Потом выступал общественный обвинитель Сорокин — он произносил пустые напыщенные фразы и бранился. «Бродского защищают прощелыги, тунеядцы, мокрицы и жучки», — возглашал он (а ведь Бродского защищали Шостакович, Ахматова, Маршак, Чуковский...), и угрожающе добавлял: «Надо проверить моральный облик тех, кто его защищал...»
Во время речи прокурора произошло два эпизода, и оба с моими соседями. Справа от меня сидел известный ученый-экономист, историк, дипломат Евгений Александрович Гнедин. Когда Сорокин стал оскорблять защитников Бродского, старик Гнедин не выдержал и крикнул: «Кто? Чуковский и Маршак?..» Двое дружинников протиснулись к нему, силой подняли его со стула и, скрутив за спиной руки, вывели из зала. Потом Е. А. Гнедин рассказал, что его затолкали в машину, отвезли на другой конец города и выбросили вон. Но он был привычный — у него было за плечами около двадцати лет каторжных лагерей.
Слева от меня сидела и писала Фрида Вигдорова. Внезапно, уже в конце речи обвинителя, судья крикнула:
— Прекратите записывать!
К Вигдоровой направились двое дружинников, видимо, намереваясь отнять у нее блокнот. Я схватил его, заложил во внутренний карман и скрестил руки на груди. Дружинники прочли на моем лице такое бешенство и такую решимость сопротивляться, что, не имея разрешения на устройство драки в зале суда, отошли в сторону.

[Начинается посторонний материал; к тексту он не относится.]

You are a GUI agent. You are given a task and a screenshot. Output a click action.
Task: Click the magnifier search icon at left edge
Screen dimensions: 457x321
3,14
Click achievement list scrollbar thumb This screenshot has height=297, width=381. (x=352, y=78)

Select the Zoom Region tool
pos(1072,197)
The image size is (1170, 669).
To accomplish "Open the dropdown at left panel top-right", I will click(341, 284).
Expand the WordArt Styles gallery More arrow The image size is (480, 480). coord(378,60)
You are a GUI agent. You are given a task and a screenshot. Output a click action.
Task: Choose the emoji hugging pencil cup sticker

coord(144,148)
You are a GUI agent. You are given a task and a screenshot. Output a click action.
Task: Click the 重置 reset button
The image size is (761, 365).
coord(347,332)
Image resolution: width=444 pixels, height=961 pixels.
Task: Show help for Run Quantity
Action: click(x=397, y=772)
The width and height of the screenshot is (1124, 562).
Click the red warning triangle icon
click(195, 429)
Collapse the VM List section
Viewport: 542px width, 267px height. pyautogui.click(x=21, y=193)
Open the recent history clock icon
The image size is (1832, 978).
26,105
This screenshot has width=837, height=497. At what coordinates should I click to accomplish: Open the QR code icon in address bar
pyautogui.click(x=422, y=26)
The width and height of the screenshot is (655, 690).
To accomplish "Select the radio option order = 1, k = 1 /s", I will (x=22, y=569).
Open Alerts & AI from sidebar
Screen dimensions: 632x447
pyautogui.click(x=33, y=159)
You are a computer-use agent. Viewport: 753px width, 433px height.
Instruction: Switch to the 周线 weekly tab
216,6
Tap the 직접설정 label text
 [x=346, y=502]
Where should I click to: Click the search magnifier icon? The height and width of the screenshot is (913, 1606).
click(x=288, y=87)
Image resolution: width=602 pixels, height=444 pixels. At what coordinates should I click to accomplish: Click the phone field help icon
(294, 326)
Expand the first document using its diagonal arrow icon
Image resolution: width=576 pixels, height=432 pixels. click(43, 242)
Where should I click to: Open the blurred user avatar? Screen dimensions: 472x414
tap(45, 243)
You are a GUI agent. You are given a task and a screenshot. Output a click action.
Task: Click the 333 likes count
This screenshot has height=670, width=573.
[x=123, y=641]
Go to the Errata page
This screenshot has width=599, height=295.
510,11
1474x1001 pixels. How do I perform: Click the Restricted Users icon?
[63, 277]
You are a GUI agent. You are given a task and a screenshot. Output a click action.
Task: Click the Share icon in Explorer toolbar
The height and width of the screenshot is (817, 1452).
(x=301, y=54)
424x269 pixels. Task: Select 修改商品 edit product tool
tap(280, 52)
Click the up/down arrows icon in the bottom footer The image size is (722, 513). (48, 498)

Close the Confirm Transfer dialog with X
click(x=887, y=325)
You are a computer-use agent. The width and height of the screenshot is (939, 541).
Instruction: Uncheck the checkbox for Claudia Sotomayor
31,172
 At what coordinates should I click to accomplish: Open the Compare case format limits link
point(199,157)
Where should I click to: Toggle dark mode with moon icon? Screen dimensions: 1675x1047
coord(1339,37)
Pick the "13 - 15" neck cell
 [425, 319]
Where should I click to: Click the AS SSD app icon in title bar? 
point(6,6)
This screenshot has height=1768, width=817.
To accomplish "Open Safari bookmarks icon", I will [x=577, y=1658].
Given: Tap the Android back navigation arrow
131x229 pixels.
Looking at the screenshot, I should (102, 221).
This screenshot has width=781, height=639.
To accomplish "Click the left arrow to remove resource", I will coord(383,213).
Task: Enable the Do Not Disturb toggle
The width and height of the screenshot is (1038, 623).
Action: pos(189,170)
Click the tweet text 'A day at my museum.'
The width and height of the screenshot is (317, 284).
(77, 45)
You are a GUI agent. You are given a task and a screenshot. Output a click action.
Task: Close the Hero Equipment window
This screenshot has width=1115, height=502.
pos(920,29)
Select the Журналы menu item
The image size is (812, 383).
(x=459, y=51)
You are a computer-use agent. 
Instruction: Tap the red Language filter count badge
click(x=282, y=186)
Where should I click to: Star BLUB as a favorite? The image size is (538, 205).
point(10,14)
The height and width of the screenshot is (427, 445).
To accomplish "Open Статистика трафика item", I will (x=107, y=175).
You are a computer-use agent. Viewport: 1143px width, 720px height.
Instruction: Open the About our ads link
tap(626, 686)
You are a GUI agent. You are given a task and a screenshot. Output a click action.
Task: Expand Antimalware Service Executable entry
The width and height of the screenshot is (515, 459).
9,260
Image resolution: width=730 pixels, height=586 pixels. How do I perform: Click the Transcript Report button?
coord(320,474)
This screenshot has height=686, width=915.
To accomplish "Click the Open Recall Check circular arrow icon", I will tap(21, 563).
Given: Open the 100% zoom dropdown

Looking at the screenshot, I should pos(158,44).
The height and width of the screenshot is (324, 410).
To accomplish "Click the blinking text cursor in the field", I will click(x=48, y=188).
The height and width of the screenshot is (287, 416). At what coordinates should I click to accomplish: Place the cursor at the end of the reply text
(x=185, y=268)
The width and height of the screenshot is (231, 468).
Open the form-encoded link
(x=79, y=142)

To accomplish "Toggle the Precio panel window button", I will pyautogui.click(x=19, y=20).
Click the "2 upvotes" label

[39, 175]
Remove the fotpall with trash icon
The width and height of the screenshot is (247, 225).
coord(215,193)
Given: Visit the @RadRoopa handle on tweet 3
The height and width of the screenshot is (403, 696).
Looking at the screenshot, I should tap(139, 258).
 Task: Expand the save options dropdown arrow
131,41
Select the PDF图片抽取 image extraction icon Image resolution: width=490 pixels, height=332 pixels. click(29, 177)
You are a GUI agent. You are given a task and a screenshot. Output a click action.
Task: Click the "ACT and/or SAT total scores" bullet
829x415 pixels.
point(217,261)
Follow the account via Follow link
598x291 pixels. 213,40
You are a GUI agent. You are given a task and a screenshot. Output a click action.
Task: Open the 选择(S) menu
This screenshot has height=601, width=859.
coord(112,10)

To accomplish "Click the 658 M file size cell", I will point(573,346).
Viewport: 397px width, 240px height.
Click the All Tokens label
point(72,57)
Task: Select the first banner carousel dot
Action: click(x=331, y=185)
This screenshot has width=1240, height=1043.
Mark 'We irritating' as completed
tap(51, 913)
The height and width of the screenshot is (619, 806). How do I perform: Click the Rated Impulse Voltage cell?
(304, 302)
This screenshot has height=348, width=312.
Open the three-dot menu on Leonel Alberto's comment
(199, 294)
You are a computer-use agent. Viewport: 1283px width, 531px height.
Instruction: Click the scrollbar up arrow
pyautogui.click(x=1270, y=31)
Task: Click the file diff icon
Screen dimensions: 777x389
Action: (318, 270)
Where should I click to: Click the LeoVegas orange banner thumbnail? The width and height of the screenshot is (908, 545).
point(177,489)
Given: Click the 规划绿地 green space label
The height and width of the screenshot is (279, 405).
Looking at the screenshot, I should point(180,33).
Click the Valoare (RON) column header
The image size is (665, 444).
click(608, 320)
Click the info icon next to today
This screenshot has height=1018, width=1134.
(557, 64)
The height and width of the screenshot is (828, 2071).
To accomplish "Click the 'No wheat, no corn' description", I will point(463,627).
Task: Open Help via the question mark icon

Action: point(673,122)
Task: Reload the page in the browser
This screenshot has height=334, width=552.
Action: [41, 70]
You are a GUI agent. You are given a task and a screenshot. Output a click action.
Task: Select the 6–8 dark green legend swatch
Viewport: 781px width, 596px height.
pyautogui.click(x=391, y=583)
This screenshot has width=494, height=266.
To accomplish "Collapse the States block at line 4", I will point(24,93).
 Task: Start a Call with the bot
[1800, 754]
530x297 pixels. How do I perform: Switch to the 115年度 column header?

От защитницы, Зои Николаевны Топоровой, требовалось немалое мужество, и она проявила его. Она показала полнейшую немотивированность обвинений, фальшивый характер воеводинской справки, некомпетентность всех без исключений свидетелей обвинения (которые дают показания на основании каких-то документов, непонятным путем полученных и не проверенных, и высказывают свое мнение, произнося обвинительные речи), а также некомпетентность самих судей (не являющихся специалистами «в вопросах литературного труда»). Адвокат со всею несомненностью показал и доказал, что:
— материалы обвинения неосновательны и фальшивы,
—подсудимый не тунеядец.
Речь адвоката убедила всех — даже, кажется, наиболее непредвзятых и разумных из числа сезонников. Суд удалился. Нам представлялось, что обвинительный приговор невозможен, — это было бы слишком скандально.